O türden yollarda ise kapanlar, tuzaklar, tezgahlar, dikenler, korkuluğu olmayan, aşağısı uçurum olan virajlar, ani yokuşlar, paldır-küldür düşülmesi an meselesi olan inişler bulunduğu tesadüf değildir.

O yollarda, yağmurdan kaçarken, doluya tutulursunuz.

Dimyata pirince giderken, evdeki bulgurdan olmanız işten bile olmayabilir.

“Kaleden kaleye Şahin uçurdum, ah ile vah ile ömür geçirdim” türküsünü mırıldanır bulursunuz o yollarda kendinizi…

Umudun var olduğu, kaybolmadığı yerde, tünelde bulunur, tünelin ucunda var olduğuna inanılan ışıkta…

Tünelleri bazen son sürat geçersiniz, bazen bin bir zahmetle…

Özellikle 2020 yılında ilerlemeye çalıştığımız tünel, bir hayli zorlu bir tünel.
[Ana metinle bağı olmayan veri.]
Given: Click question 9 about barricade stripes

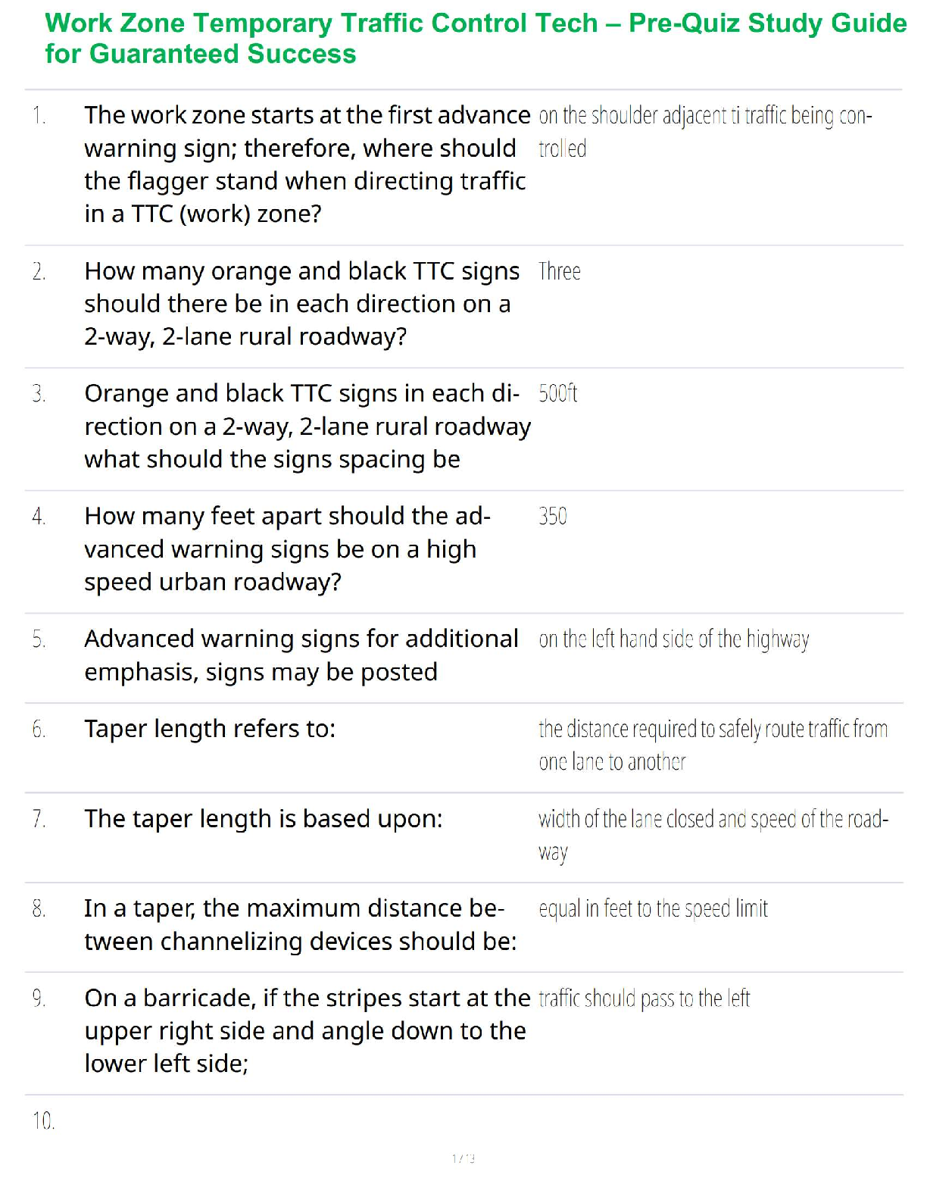Looking at the screenshot, I should 306,1031.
Tünelin sonunda ve bayağı bir uzakta, çok zayıfta olsa ışığı görme hayalimiz var. İnancımız bu yönde. Lakin, Korona heyula gibi karşımızda, ekonomi enflasyon canavarıyla kolaysa geç bakalım dercesine Koronanın az ilerisinde…

Tünelin ucunda var olduğuna inandığımız o ışığa varmaya 2020 belli ki yetmeyecek…

 

BAHARI GÖRMEDEN YAZ GELDİ GEÇTİ, KIŞ GELDİ!

Ortalık güllük gülistanlık deniyor ya…

Kime göre, neye göre?

Toz pembe tablolar çiziliyor ya…

O tablonun altında Koronadan perişan olanlar, Koronanın vurduğu savurduğu, işini gücünü elinden aldığı, hayallerini paramparça ettiği insanlar yok.

İşsiz kalanlar yok… Asgari ücretliler yok. Emekliler yok…

Bu yıl insanımız için baharı görmeden yaz geldi geçti.

Sonbaharı bilmeden kış geldi çattı.

Erkin Koray’ın, “Alemin keyfi yerinde yine maşallah” diye anlattıkları bu sayılanlar içinde değil..

“Bize de bir gün kader güler, güler inşallah” dedikleri ise siz biz hepimiz.

Marketlerden eli boş dönenler. Pazara bir-iki çeşit fazladan bir şey alabilir miyim diye akşama doğru gidenler.

Bu ülkede üretici olmak kadar, tüketici olmak da zor.

Çünkü, üretici sattığından bir şey anlamıyor, üretici ise aldığından…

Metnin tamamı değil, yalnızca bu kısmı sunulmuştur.